• **RECORDS FOR PROCESSING**
+ + + +

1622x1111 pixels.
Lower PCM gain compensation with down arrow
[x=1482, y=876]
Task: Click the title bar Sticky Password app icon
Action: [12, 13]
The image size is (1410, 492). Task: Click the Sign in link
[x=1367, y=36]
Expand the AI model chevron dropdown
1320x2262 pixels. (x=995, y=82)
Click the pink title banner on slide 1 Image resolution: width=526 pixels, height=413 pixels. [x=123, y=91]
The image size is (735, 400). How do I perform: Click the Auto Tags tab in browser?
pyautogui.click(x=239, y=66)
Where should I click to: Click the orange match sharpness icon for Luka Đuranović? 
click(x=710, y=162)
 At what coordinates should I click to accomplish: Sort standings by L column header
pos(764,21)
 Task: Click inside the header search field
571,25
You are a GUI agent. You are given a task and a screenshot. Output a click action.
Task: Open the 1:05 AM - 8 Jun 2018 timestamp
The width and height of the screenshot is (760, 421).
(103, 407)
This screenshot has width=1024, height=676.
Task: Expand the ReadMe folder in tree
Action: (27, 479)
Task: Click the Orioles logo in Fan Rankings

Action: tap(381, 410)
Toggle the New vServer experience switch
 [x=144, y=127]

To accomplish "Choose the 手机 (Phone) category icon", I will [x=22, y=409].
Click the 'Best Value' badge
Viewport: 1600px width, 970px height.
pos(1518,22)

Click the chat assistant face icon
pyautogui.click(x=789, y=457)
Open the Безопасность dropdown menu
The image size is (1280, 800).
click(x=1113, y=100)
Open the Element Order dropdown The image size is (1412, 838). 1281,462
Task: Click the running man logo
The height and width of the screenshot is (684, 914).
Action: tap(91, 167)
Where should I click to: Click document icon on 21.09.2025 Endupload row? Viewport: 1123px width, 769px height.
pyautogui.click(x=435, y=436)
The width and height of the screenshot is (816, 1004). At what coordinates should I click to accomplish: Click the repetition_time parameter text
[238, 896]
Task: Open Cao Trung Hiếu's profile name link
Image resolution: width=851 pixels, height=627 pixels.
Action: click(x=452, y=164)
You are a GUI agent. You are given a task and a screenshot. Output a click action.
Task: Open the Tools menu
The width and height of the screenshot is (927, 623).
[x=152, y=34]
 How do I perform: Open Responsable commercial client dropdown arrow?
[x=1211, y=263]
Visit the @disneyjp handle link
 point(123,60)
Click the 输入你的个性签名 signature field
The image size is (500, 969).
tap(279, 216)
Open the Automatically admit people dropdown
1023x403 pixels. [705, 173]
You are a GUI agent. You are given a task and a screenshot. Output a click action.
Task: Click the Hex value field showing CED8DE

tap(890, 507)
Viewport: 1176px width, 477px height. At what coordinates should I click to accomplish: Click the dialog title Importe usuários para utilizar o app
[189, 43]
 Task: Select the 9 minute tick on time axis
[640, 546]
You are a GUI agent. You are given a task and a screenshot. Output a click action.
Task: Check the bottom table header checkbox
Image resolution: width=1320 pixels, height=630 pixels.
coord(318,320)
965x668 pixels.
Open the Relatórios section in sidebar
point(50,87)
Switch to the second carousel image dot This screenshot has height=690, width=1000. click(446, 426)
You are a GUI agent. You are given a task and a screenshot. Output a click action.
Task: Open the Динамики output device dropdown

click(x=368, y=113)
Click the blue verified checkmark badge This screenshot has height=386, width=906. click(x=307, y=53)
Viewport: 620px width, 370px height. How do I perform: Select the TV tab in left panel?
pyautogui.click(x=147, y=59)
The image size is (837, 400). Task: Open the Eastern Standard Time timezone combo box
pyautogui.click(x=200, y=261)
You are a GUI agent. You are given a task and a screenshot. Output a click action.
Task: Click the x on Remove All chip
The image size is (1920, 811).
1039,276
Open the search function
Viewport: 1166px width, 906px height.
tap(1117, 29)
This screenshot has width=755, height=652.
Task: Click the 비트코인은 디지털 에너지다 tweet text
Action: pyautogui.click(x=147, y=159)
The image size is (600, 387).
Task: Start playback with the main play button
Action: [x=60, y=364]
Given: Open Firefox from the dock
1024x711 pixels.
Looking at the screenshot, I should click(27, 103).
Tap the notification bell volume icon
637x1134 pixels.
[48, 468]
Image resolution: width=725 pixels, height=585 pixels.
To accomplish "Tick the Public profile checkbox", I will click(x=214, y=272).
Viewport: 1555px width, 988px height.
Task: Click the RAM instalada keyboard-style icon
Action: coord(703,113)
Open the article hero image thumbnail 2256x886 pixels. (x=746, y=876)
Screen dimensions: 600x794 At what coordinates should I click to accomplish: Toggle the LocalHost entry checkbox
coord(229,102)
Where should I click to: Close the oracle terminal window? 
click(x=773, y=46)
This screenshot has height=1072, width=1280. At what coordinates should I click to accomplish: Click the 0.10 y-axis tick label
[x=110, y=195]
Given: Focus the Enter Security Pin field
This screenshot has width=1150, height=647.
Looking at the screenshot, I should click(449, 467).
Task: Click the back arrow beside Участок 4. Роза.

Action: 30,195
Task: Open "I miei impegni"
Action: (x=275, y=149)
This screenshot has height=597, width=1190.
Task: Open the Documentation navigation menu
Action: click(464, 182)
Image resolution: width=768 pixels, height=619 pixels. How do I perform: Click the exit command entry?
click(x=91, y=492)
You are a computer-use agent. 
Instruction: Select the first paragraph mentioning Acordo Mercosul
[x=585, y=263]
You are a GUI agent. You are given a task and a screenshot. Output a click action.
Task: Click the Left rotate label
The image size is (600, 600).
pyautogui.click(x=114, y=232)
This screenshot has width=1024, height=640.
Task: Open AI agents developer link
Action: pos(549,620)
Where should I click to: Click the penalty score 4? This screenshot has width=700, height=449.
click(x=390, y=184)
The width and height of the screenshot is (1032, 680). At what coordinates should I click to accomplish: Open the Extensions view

+ + + +

• **WORK REQUEST**
Gather and copy every line of the data in which the string "badge" is found.

• **SOLUTION FOR THIS TASK**
Click the 'Best Value' badge
Click the blue verified checkmark badge This screenshot has height=386, width=906. click(x=307, y=53)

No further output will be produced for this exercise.